I am grateful for the 125th Committee that was put together a little ad hoc, but a big thank you to Steve Torrence, Gary and Dariel Norris, Dana Wright, Jay Kuhnhenn, Jan Weakley, Carolyn and Mike Goza, Ralph and Shirley Solberg, Katherine Campbell, Todd Morrow, Lois and Tony Tysseling, Dottie Villesvik, and many others who helped guide, lead, support, and work on various projects.

I know there are many volunteers who go unnoticed every week that make our life together work.  Thank you for volunteering in our office, keeping our computers running, making sure we’re financially good to go, leading and serving on committees, cooking, baking and organizing receptions, cleaning, making sure our facility is welcoming, greeting new people who walk through our doors, ushering, making phone calls and sending letters, praying, and being the servant leaders Jesus calls us to be in the community. 

I want to thank Darcie and the entire mission team, mission supporters, and extended mission families who continue to have a vision to go and experience the good news of Jesus.  My life continues to be blessed and made pleasantly uncomfortable when I follow Jesus.  Thank you for being witnesses to me in this by the way you live your life and challenge me to be a better person.  These reflections are based on our relationships, thank you. 

Lastly, this year I started a new chapter in my life.  A relationship has taken a new step, one that I was slow in because of past hurts.  Yet, I know relationships are all about ups and downs.  The constant is that God is faithful.  Vicki and I had just started dating when we went to Mani in 2014.  This year, she went with us as my fiancé.  She loves me just as I am.  She cried when I told her Hafni died, not because she knew her, but the body of Christ grieves as well as it celebrates together.  We all have mission trip stories (whether or not we went or have gone on one) because there are people God has placed on our hearts to pray for, to be there for, to help, and to be in a relationship with.  Every time I look at my bracelets I pray and am grateful for the reminder that we are the body of Christ. 
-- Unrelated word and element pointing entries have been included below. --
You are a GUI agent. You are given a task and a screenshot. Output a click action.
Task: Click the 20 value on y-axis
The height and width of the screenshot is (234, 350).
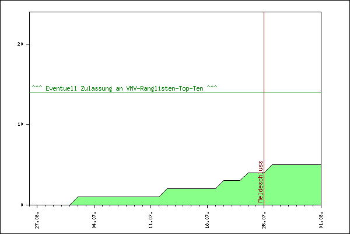20,44
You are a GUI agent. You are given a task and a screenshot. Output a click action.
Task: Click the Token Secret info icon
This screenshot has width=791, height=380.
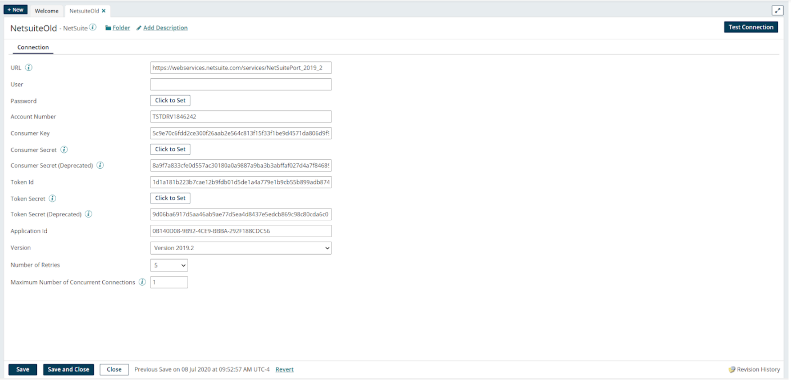(52, 198)
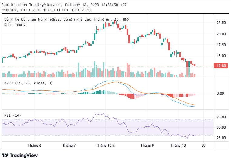
Task: Click the RSI 25.00 axis label
Action: 221,138
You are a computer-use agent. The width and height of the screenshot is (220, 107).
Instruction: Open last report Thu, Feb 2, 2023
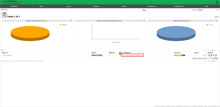(x=132, y=55)
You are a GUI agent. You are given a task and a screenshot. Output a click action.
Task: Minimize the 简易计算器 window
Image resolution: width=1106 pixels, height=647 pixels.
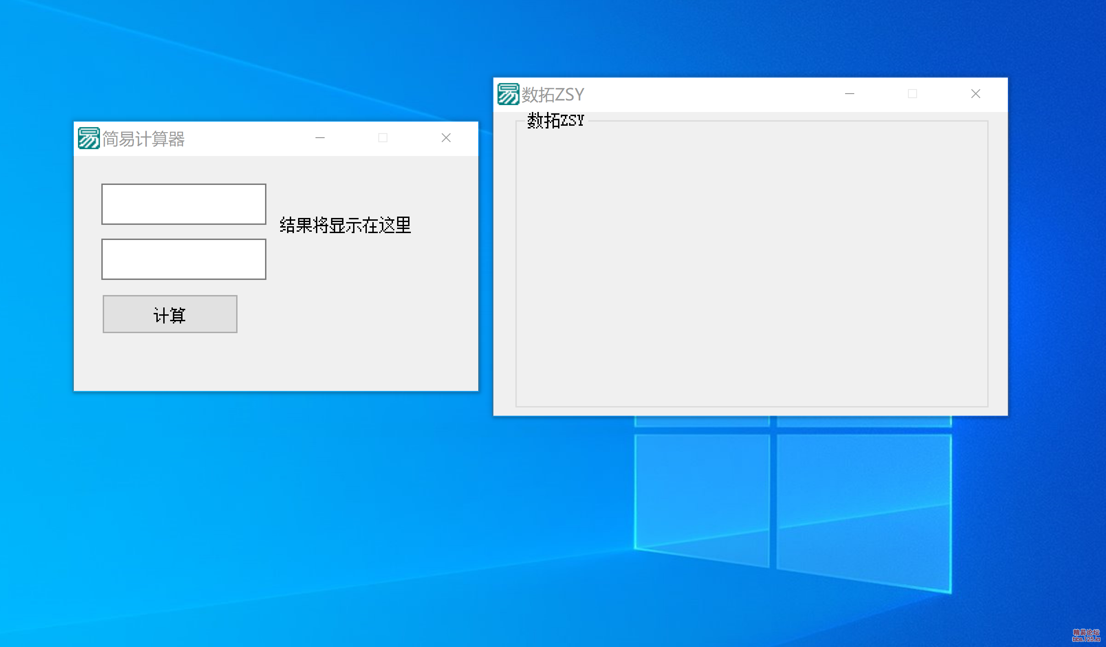pyautogui.click(x=320, y=138)
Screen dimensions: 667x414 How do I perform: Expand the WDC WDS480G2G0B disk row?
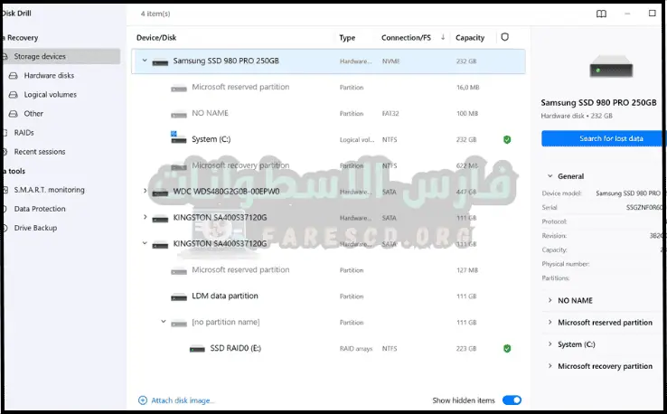pyautogui.click(x=145, y=192)
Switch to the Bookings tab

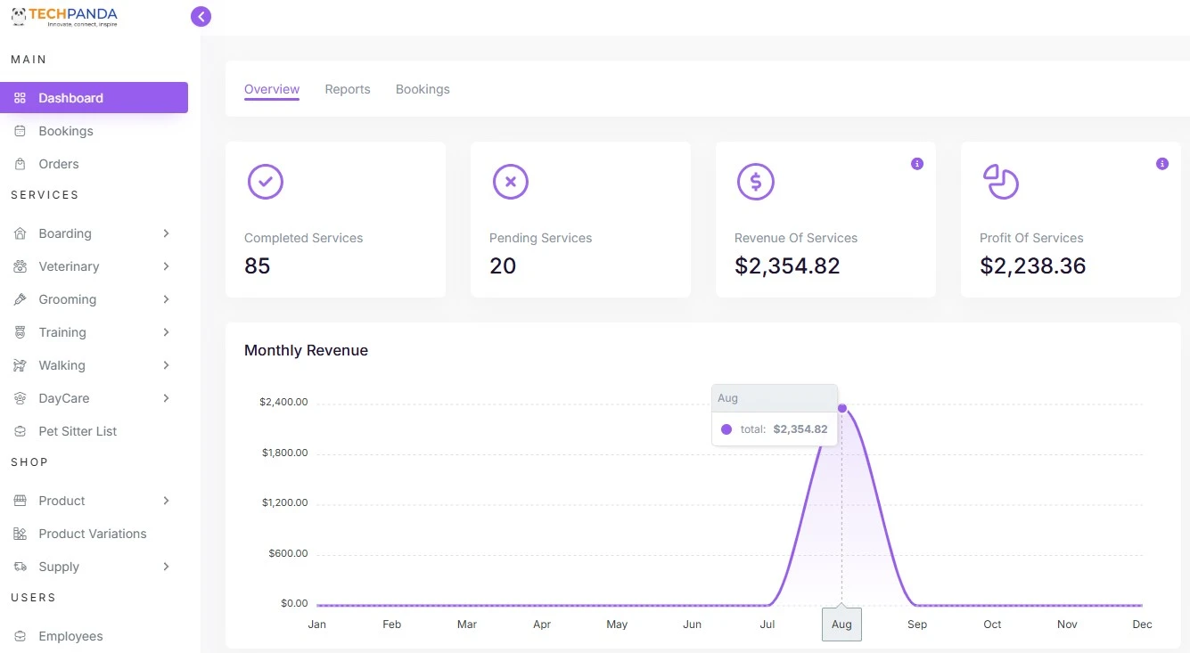click(x=423, y=89)
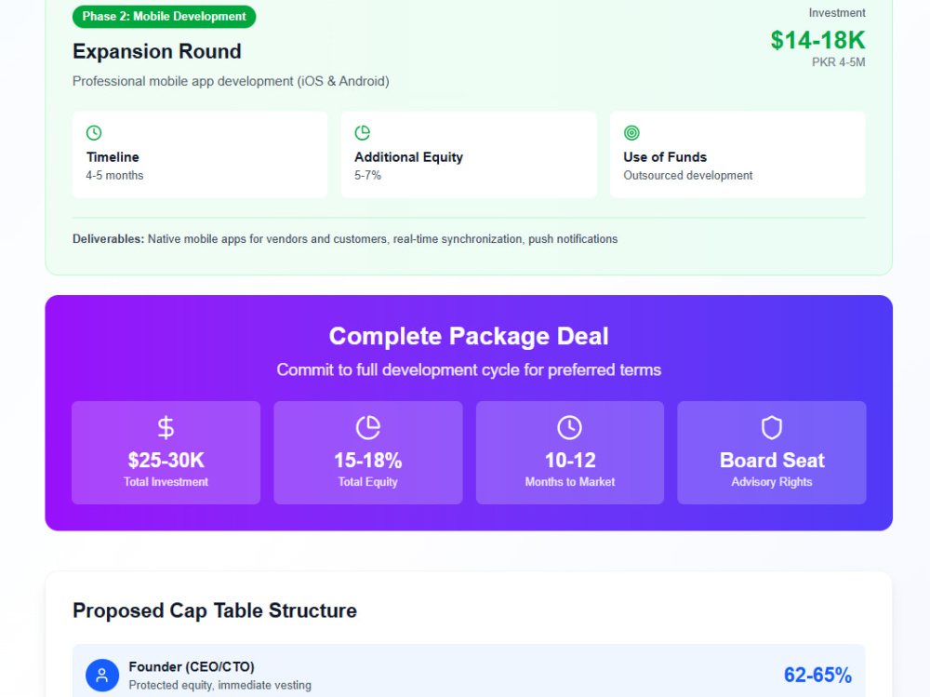Select the Timeline 4-5 months card
The height and width of the screenshot is (697, 930).
(x=200, y=154)
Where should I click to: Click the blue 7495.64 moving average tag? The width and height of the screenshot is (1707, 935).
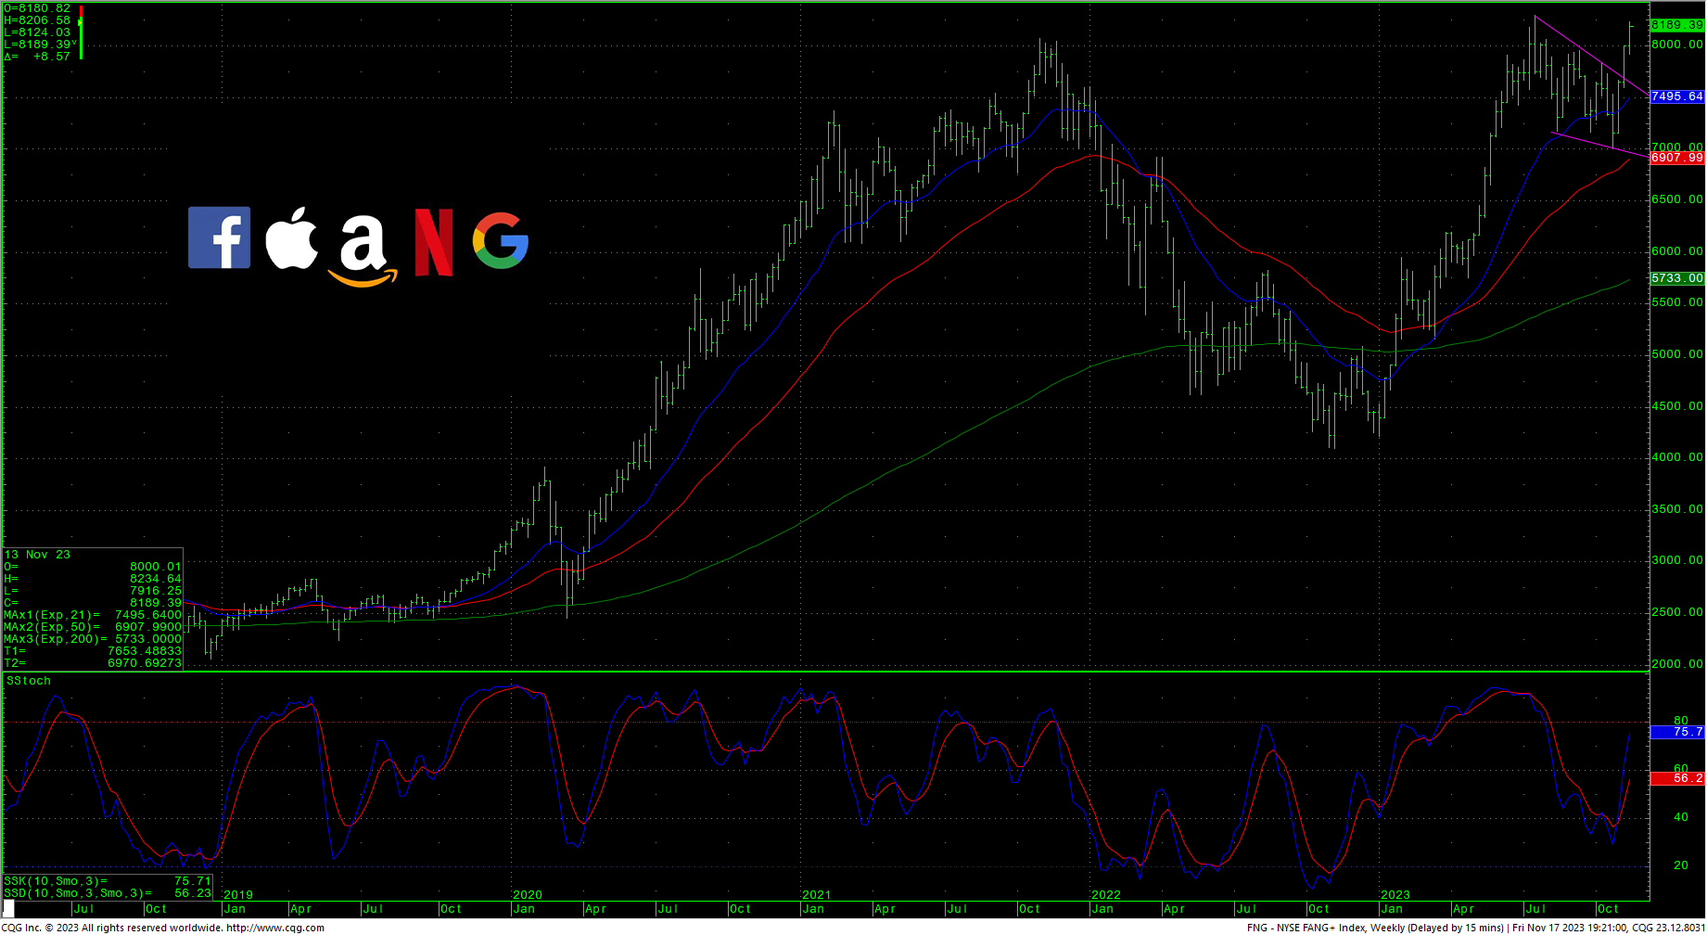click(x=1676, y=96)
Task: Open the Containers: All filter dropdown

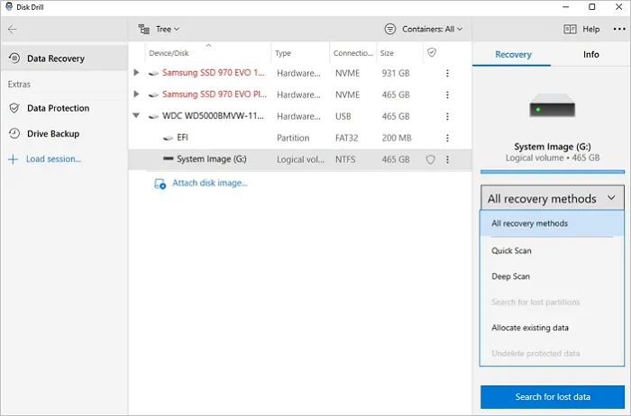Action: 424,29
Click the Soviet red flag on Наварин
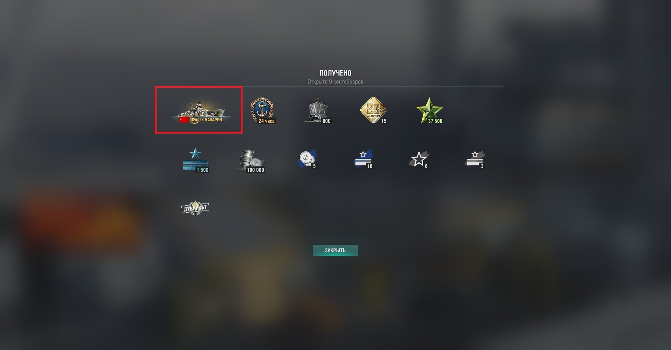671x350 pixels. click(x=184, y=120)
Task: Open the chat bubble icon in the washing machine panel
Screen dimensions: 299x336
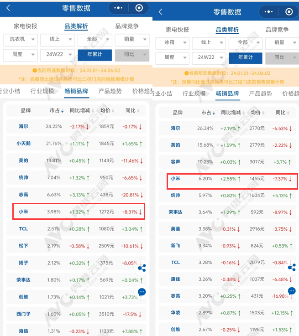Action: (x=142, y=292)
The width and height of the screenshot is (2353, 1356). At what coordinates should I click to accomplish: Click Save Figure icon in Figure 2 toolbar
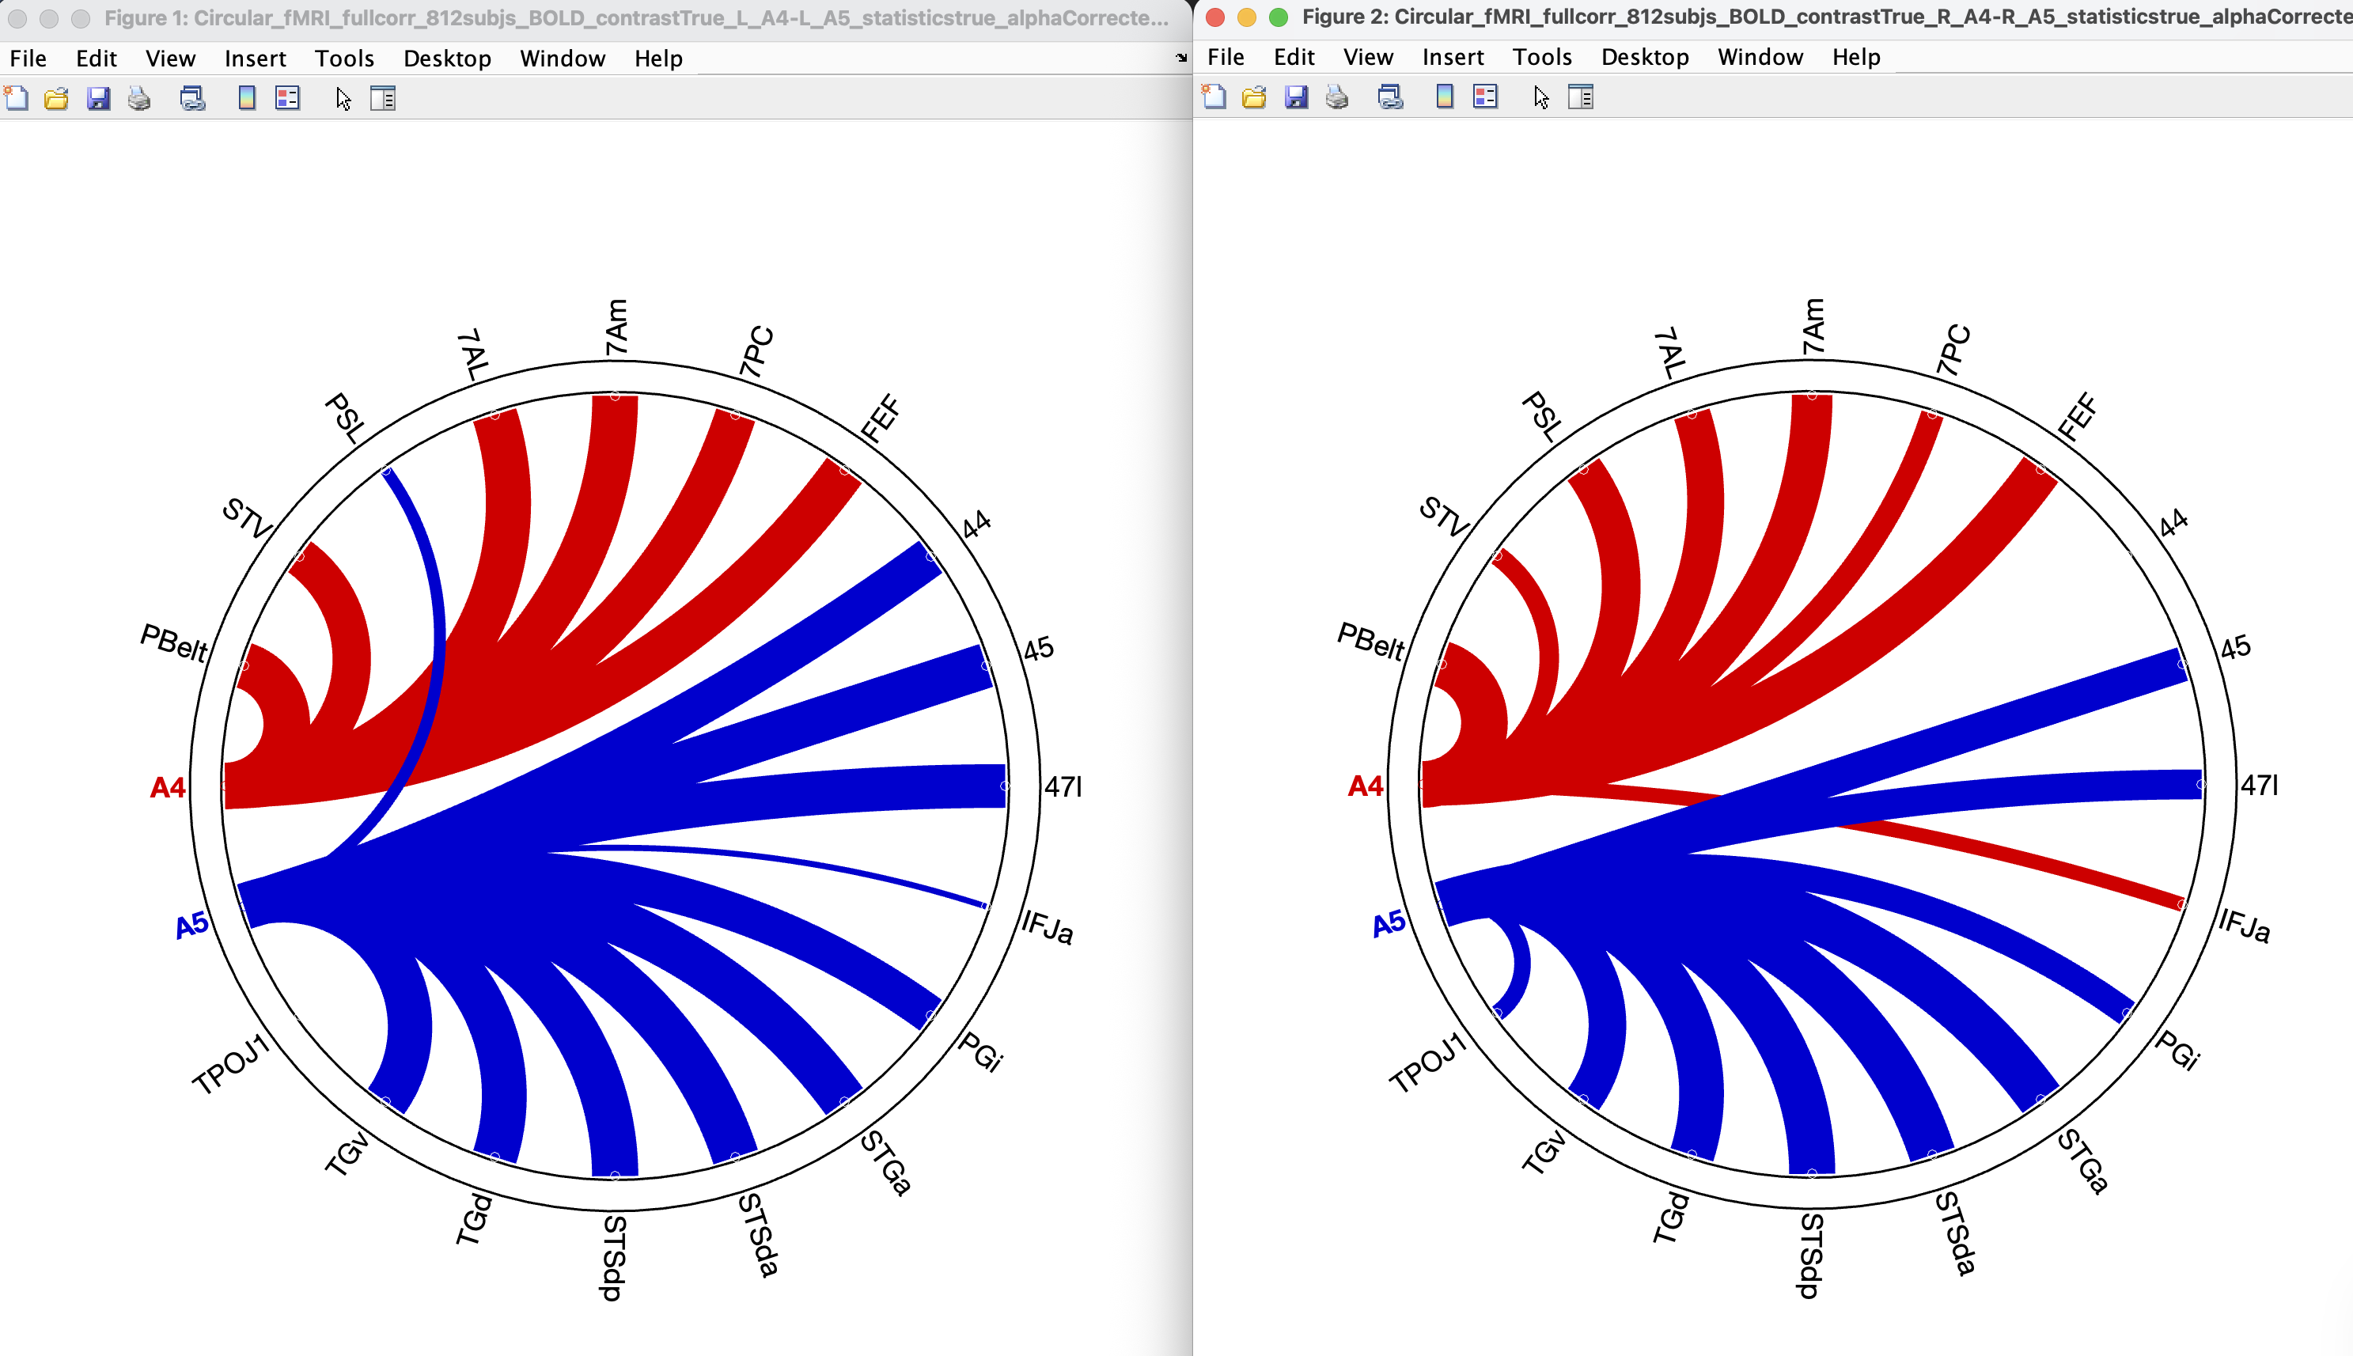click(x=1296, y=97)
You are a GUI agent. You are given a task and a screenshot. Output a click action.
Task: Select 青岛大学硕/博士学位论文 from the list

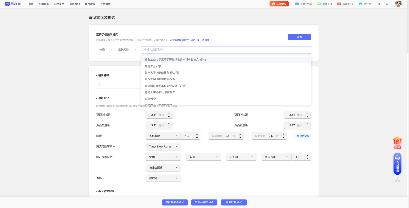[x=160, y=92]
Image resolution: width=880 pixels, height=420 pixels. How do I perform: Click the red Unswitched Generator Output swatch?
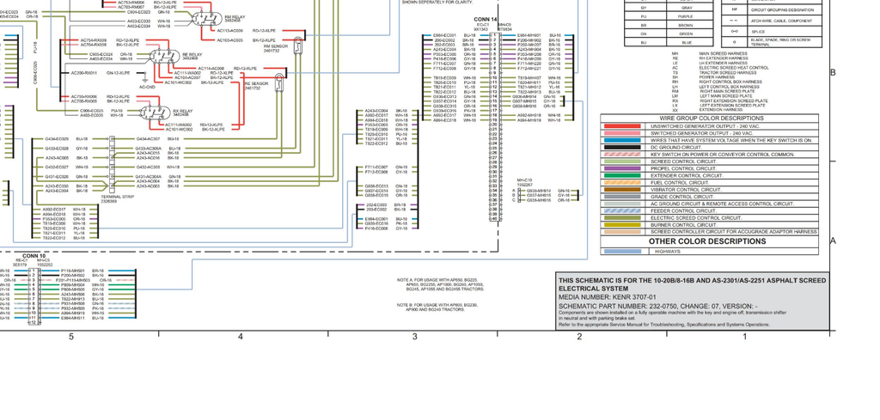[622, 127]
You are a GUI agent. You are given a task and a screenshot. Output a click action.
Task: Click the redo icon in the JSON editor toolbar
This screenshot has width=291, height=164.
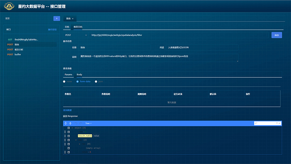coord(81,124)
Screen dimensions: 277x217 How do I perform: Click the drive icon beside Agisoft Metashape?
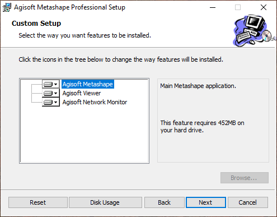click(48, 85)
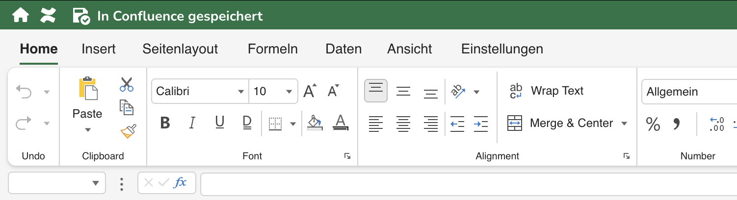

As every year ends, I reflect on how blessed I am to be here.  Know that you are loved by Jesus, God is faithful, and the Holy Spirit is alive, giving us glimpses of the kingdom of God.  We are better together, and our relationships are a reminder of how much we can accomplish just by being us.  No matter what happened this year, as I look at my bracelets, my prayer for you are blessings in the New Year and for all of us to know how much we are loved.